- Task item: Repeat every entry exactly. Pictures stay out.

------

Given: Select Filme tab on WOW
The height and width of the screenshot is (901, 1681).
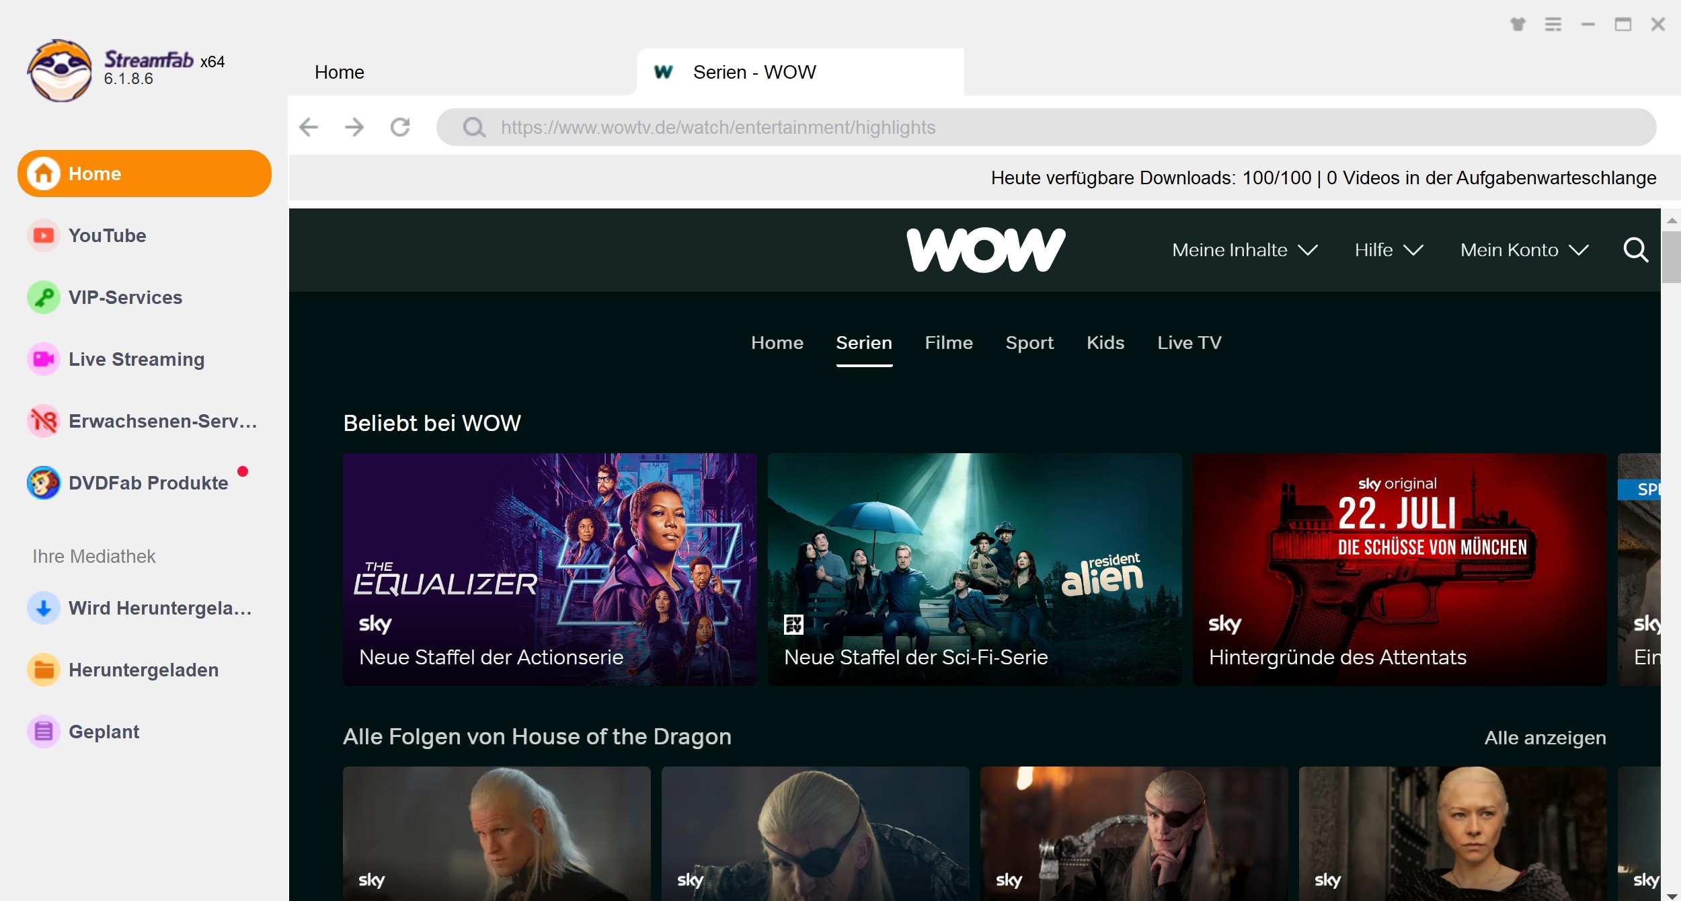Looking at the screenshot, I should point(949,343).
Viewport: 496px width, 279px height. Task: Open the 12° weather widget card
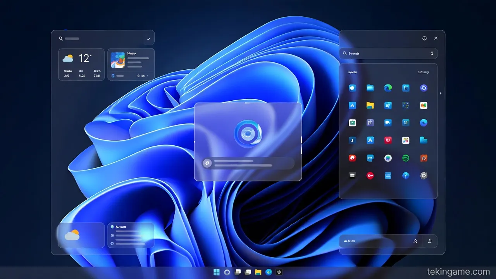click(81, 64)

------

- Written response:
Given: Select Filme tab on WOW
The height and width of the screenshot is (901, 1681).
Looking at the screenshot, I should point(949,343).
Viewport: 496px width, 279px height. Task: Open the 12° weather widget card
click(81, 64)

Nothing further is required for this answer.